CF/88 - Art. 5.º: Todos são iguais perante a lei, sem distinção de qualquer natureza, garantindo-se aos brasileiros e aos estrangeiros residentes no País a inviolabilidade do direito à vida, à liberdade, à igualdade, à segurança e à propriedade, nos termos seguintes:
- homens e mulheres são iguais em direitos e obrigações, nos termos desta Constituição;
II - ninguém será obrigado a fazer ou deixar de fazer alguma coisa senão em virtude de lei;
III - ninguém será submetido a tortura nem a tratamento desumano ou degradante;
IV - é livre a manifestação do pensamento, sendo vedado o anonimato;
- é assegurado o direito de resposta, proporcional ao agravo, além da indenização por dano material, moral ou à imagem;
VI - é inviolável a liberdade de consciência e de crença, sendo assegurado o livre exercício dos cultos religiosos e garantida, na forma da lei, a proteção aos locais de culto e a suas liturgias;
VII - é assegurada, nos termos da lei, a prestação de assistência religiosa nas entidades civis e militares de internação coletiva;
VIII - ninguém será privado de direitos por motivo de crença religiosa ou de convicção filosófica ou política, salvo se as invocar para eximir-se de obrigação legal a todos imposta e recusar-se a cumprir prestação alternativa, fixada em lei;
IX - é livre a expressão da atividade intelectual, artística, científica e de comunicação, independentemente de censura ou licença;
- são invioláveis a intimidade, a vida privada, a honra e a imagem das pessoas, assegurado o direito a indenização pelo dano material ou moral decorrente de sua violação;
XI - a casa é asilo inviolável do indivíduo, ninguém nela podendo penetrar sem consentimento do morador, salvo em caso de flagrante delito ou desastre, ou para prestar socorro, ou, durante o dia, por determinação judicial;
(…)
Declaração Universal dos Direitos Humanos - Art. 11: Todo homem acusado de um ato delituoso tem o direito de ser presumido inocente até que sua culpabilidade tenha sido provada de acordo com a lei, em julgamento público no qual lhe tenham sido asseguradas todas as garantias necessárias a sua defesa. Ninguém poderá ser culpado por qualquer ação ou omissão que no momento, não constituíam delito perante o direito nacional ou internacional. Também não será imposta pena mais forte do que aquela que, no momento da prática, era aplicável ao ato delituoso.

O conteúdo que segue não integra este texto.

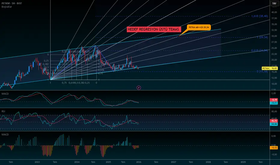Click the 2026 mark on time axis
The width and height of the screenshot is (280, 165).
[x=139, y=162]
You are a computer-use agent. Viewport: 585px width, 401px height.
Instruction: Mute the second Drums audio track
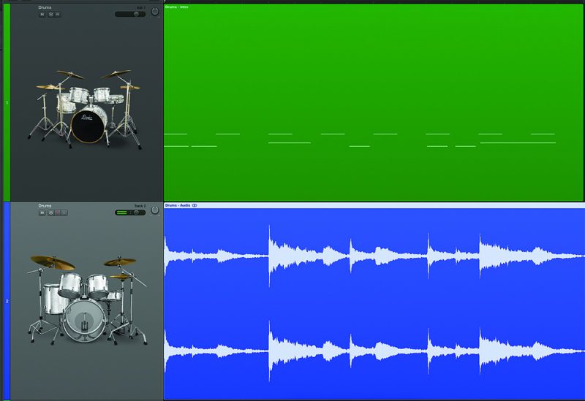point(42,213)
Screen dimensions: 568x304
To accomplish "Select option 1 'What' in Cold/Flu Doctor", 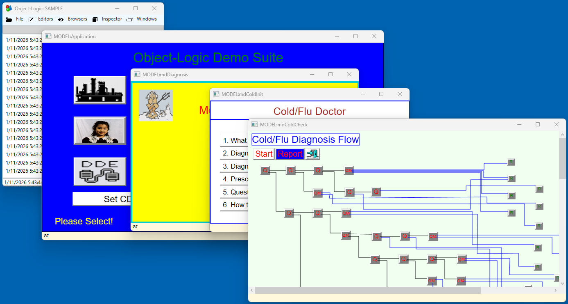I will click(234, 140).

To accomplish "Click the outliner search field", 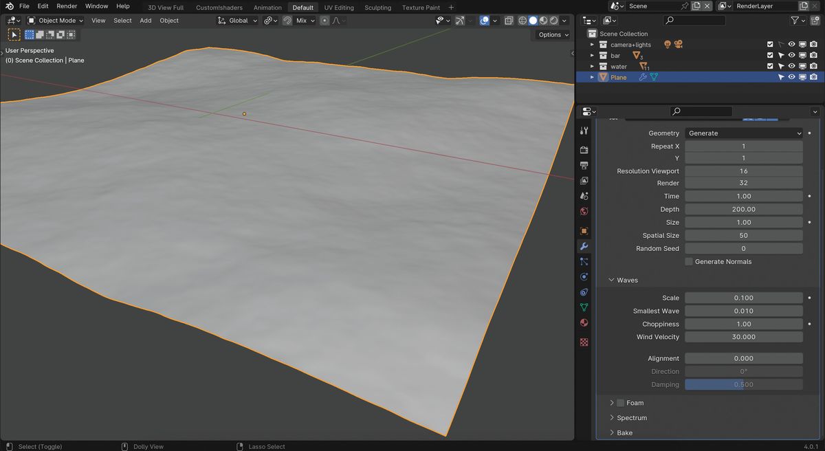I will click(x=694, y=20).
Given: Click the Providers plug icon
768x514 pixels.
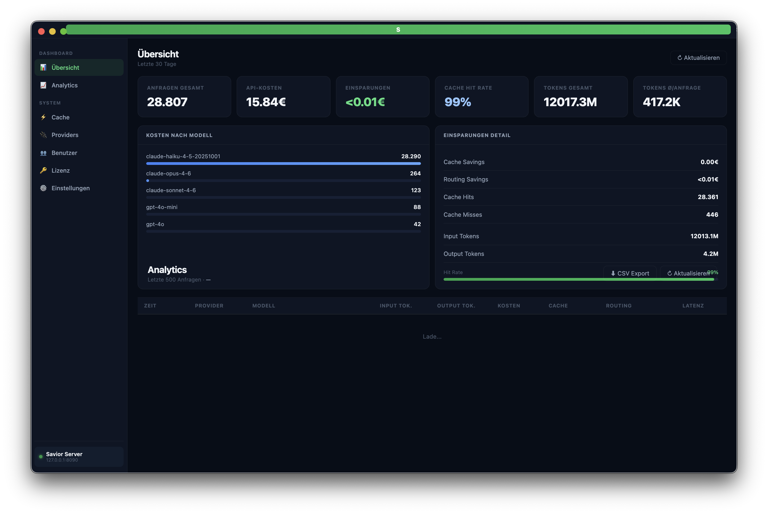Looking at the screenshot, I should pos(43,135).
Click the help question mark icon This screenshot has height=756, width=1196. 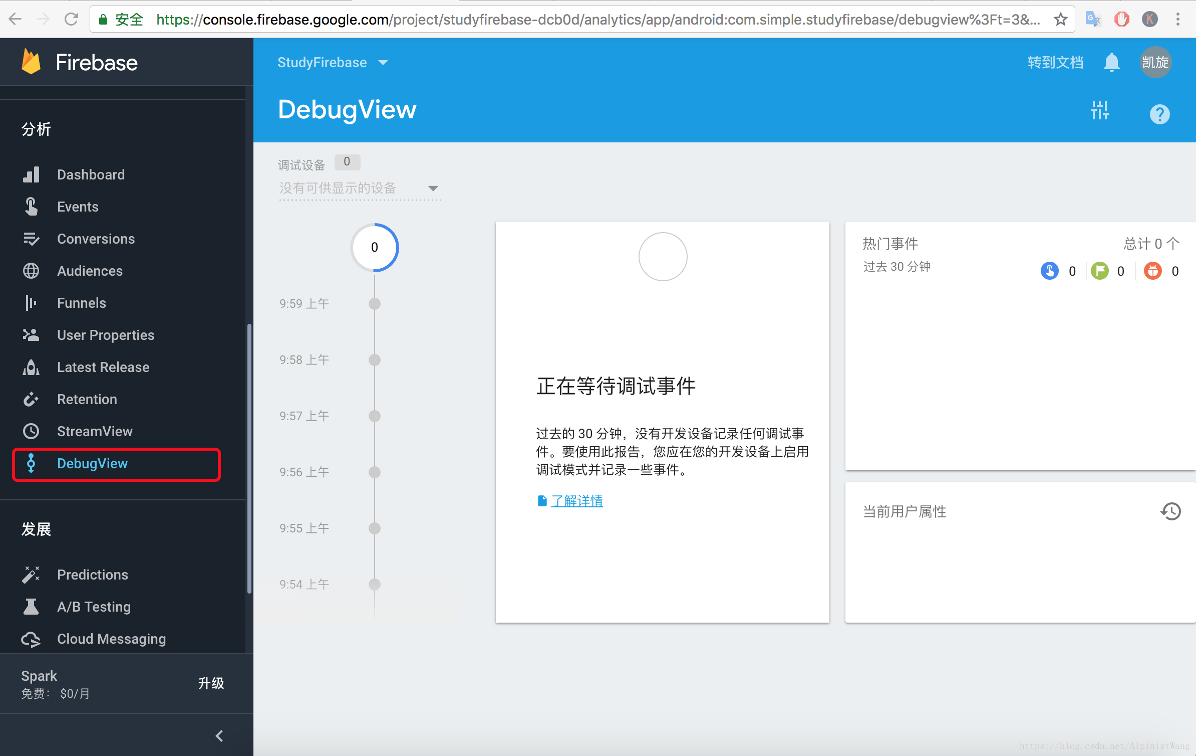click(x=1159, y=114)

CF/88 - Art. 5.º: XXXIX - não há crime sem lei anterior que o defina, nem pena sem prévia cominação legal; XL - a lei penal não retroagirá, salvo para beneficiar o réu
Declaração Universal dos Direitos Humanos - Art. 13: Todo homem tem direito à liberdade de locomoção e residência dentro das fronteiras de cada Estado. Todo homem tem direito de deixar qualquer país, inclusive o próprio, e a este regressar.
CF/88 - Art. 5.º: XV - é livre a locomoção no território nacional em tempo de paz, podendo qualquer pessoa, nos termos da lei, nele entrar, permanecer ou dele sair com seus bens;
Art. 14: Todo homem, vítima de perseguição, tem o direito de procurar e gozar de asilo em outros países. Este direito não pode ser invocado em caso de perseguição legitimamente motivada por crimes de direito comum ou atos contrários aos objetivos e princípios das Nações Unidas.
Declaração Universal dos Direitos Humanos - Art. 15: Todo homem tem direito a uma nacionalidade. Ninguém será arbitrariamente privado de sua nacionalidade, nem do direito de mudar de nacionalidade.
CF/88 - Art. 12: São brasileiros:
- natos: (…)
II - naturalizados: (…)
§ 2.º A lei não poderá estabelecer distinção entre brasileiros natos e naturalizados, salvo nos casos previstos nesta Constituição.